Three types of catamenial seizures, perimenstrual (C1), periovulatory (C2), and inadequate luteal-phase (C3), have been identified (Herzog et al., 1997) (Fig. 1; Table 1). The perimenstrual type is the most common clinical type. Perimenstrual and periovulatory types are illustrated in Fig. 1. The specific pattern of catamenial epilepsy can be identified simply by charting menses and seizures and obtaining a mid-luteal phase serum progesterone (P) level to distinguish between normal and inadequate luteal phase cycles (Herzog et al., 2008, Quigg et al., 2009). The diagnosis of catamenial epilepsy is mainly based on the assessment of menstruation and seizure records (Foldvary-Schaefer and Falcone, 2003, Herzog, 2006). The simple approach of evaluation of catamenial epilepsy, that is, whether the patient's seizures tend to worsen at certain points of the menstrual cycle, is to record seizure diary in relation to menstrual cycle. Using the first day of menstrual bleeding as the first day of the cycle, the menstrual cycle is divided into four phases: (a) menstrual phase, days − 3 to + 3; (b) follicular phase, days + 4 to + 9; (c) ovulatory phase, days + 10 to + 16; and (d) luteal phase, days + 17 to − 4 (see Fig. 1). The number of seizures in each phase is counted for at least 2 cycles and a two-fold or greater increase in frequency during a particular phase of the menstrual cycle can be used as diagnostic criteria of catamenial epilepsy as demonstrated by a mathematical waveform (cosinor) analysis (Quigg et al., 2009).

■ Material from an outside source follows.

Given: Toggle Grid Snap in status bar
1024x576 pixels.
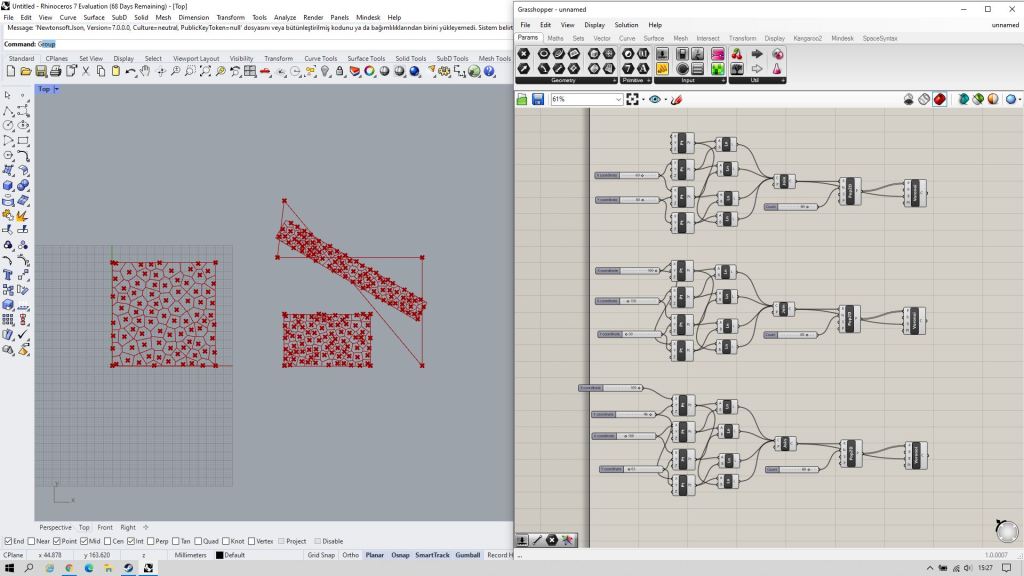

In the primary clinical type, perimenstrual catamenial epilepsy (C1), women with epilepsy experience an increase in seizure activity before, during or after the onset of menstruation (Reddy, 2009). Catamenial epilepsy is observed in women with ovulatory or anovulatory cycles. Women with ovulatory cycles could experience either the perimenstrual or periovulatory catamenial types or even both within a single cycle (Bauer, 2001, Bauer et al., 1998). The diagnosis of ovulatory or anovulatory cycles is often made by estimating the midluteal phase P levels. P levels lower than 5 ng/ml during days 20 through 22 of the cycle would certainly indicate inadequate luteal phase. Subjects can be examined by pelvic-abdominal ultrasound to measure the size of mature graffian follicle as a sign of ovulation. About 16.5% of cycles in study subjects are found to be anovulatory (Herzog et al., 2004), and these women showed a third type, referred to as inadequate luteal-phase or anovulatory luteal seizures.

This review describes the neuroendocrinological aspects of catamenial epilepsy. It focuses on the role of hormones and GABA-A receptor-modulating neurosteroids in the pathophysiology of catamenial epilepsy. It also summarizes the promise of neurosteroid analogs as specific treatment for catamenial seizures in women with epilepsy.